Stated problem 1
Reproduce the reflective insulation patent text starting at "Fabric (woven –" and ending at "or cloth, etc.)", with "Reexamination Certificate" renamed to "Reissue Patent" wherever it occurs.
Stated problem 2
Write what follows in the reflective insulation patent text, picking up right after its final sentence.

Fabric (woven – knitted – or nonwoven textile or cloth – etc.) – Nonwoven fabric – Including a free metal or alloy constituent
Reexamination Certificate
2000-02-10
2003-07-29
Cole, Elizabeth M. (Department: 1771)
Fabric (woven, knitted, or nonwoven textile or cloth, etc.)
Nonwoven fabric
Including a free metal or alloy constituent
C442S378000, C442S379000, C442S022000, C442S228000, C442S230000, C442S231000, C442S232000, C442S233000, C428S091000
Reexamination Certificate
active
06599850
ABSTRACT:
FIELD AND BACKGROUND OF THE INVENTION
The present invention relates to reflective insulation and, in particular, it concerns flexible reflective insulating structures for various uses.
Different types of insulation products reduce the heat transferred by conduction, convection and radiation to varying degrees. As a result, each provides different thermal performance and corresponding “R” and “U” values (used to quantify heat transfer properties). The primary function of reflective insulation is to reduce radiant heat transfer across open spaces, which is a significant contributor to heat gain in summer and heat loss in winter. The low emittance metal foil (usually aluminum) surface of the product blocks up to 97% of the radiation and therefore a significant part of the heat transfer.
Aluminum foil is not, by itself, an effective thermal insulator. On the contrary, it is a metal with a relatively high thermal conductivity. When, on the other hand, a foiled surface is adjoined by a “still” airspace, a reflective space acts as an insulating barrier as it retards radiant read (irrespective of heat flow direction) and thus reduces thermal transfer. In this context, it should be noted that the term “reflective”, as used in reflective insulation, is in some ways a misnomer because the aluminum either works by reflecting heat (reflectance of 0.97) or by not radiating heat (emittance of 0.03). Whether stated as reflectivity or emittance, the performance (heat transfer) is the same.
The magnitude of that reduction of heat transfer is dependent upon maintaining the integrity of the airspace from a structural standpoint. The overall thermal efficiency of an airspace will vary with the content of moisture (which increases the thermal conductivity of air) and the presence of convective currents. The performance of reflective surfaces in radiant barrier insulators is enhanced by providing, maintaining and insuring an optimum adjoining airspace.

Dataset extract
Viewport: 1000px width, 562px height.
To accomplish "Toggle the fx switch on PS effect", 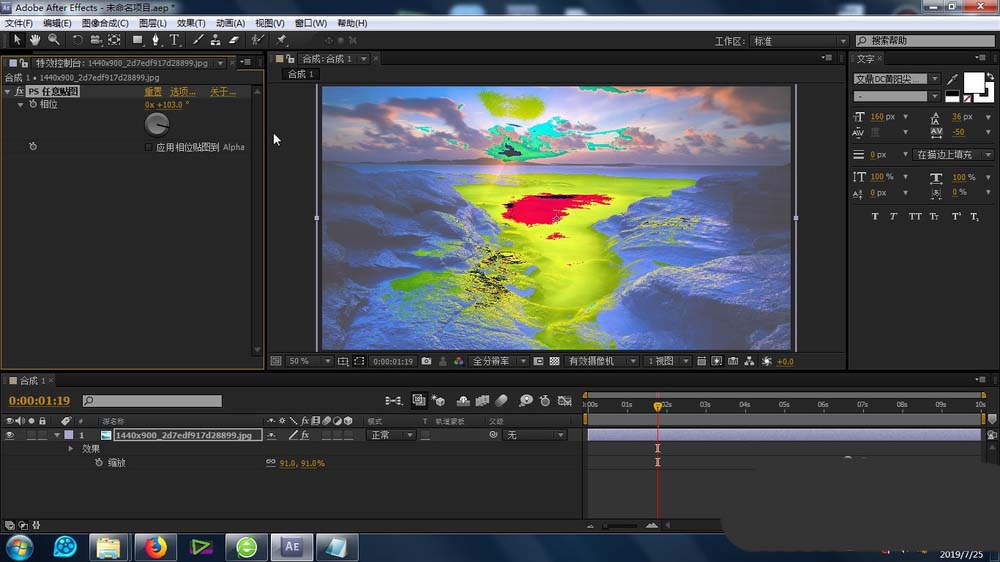I will pyautogui.click(x=19, y=92).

Result 1
Fabric (woven – knitted – or nonwoven textile or cloth – etc.) – Nonwoven fabric – Including a free metal or alloy constituent
Reissue Patent
2000-02-10
2003-07-29
Cole, Elizabeth M. (Department: 1771)
Fabric (woven, knitted, or nonwoven textile or cloth, etc.)

Result 2
Currently available reflective insulating products have reflective surfaces on one or both outward-facing surfaces of a core medium. Such products, however, suffer from numerous shortcomings. Specifically, such products are only effective when used in conjunction with a structure for ensuring an airspace adjacent to the reflective surfaces. This generally adds very significant labor costs to installation of the insulation. Furthermore, the properties of the reflective surfaces are extremely prone to degradation due to deposition of dust and dirt, and effects of corrosion on the surfaces. Thus, an aluminum surface of initial emittance 0.03 may frequently be found to exhibit emittance values ten or more times greater due to accumulation of dirt. In moist or otherwise aggressive environments, the degradation may be greatly accelerated by corrosion of the metal surfaces. In cases of applications in the building industry, such as within cavity walls, dust present during installation may reduce the effectiveness of the insulation from the outset such that the theoretical values are never actually obtained.
In an attempt to address these problems of degradation, U.S. Pat. No. 4,247,599 to Hopper proposes a layered structure which includes an intermediate metal layer is covered by a protective layer of polyethylene which is relatively transparent to infrared. The primary low-emittance characteristic is provided by an exposed outer metal layer while the intermediate metal layer provides a “fail-safe feature” should the exposed metal layer be completely degraded.
The solution proposed by Hopper offers very inferior results due to the lack of an airspace adjacent to the intermediate metal layer. Thus, despite the relative transparency of the polyethylene. Hopper admits that the metal-polyethylene combination exhibits an actual emittance value of 0.35, more than ten times greater than that of aluminum exposed directly to an airspace.
An alternative approach to guarding the integrity of the reflective surfaces is to provide reflective surfaces facing inwards towards airspaces defined by an internal structure. Examples of systems of this type are described by U.S. Pat. Nos. 3,616,139 to Jones and 5,230,941 to Hollander et al. These patents disclose reflective insulation panels made up of a honeycombed paper structure enclosed by inward facing foil reflective surfaces to form an insulative reflective space.
While the panels of Jones and Hollander et al. may provide highly effective insulation, their usefulness is limited by the rigid nature of the panels. Specifically, the panels are bulky and awkward to transport, and cannot be used at all in a wide range of applications for which flexible insulating materials are required.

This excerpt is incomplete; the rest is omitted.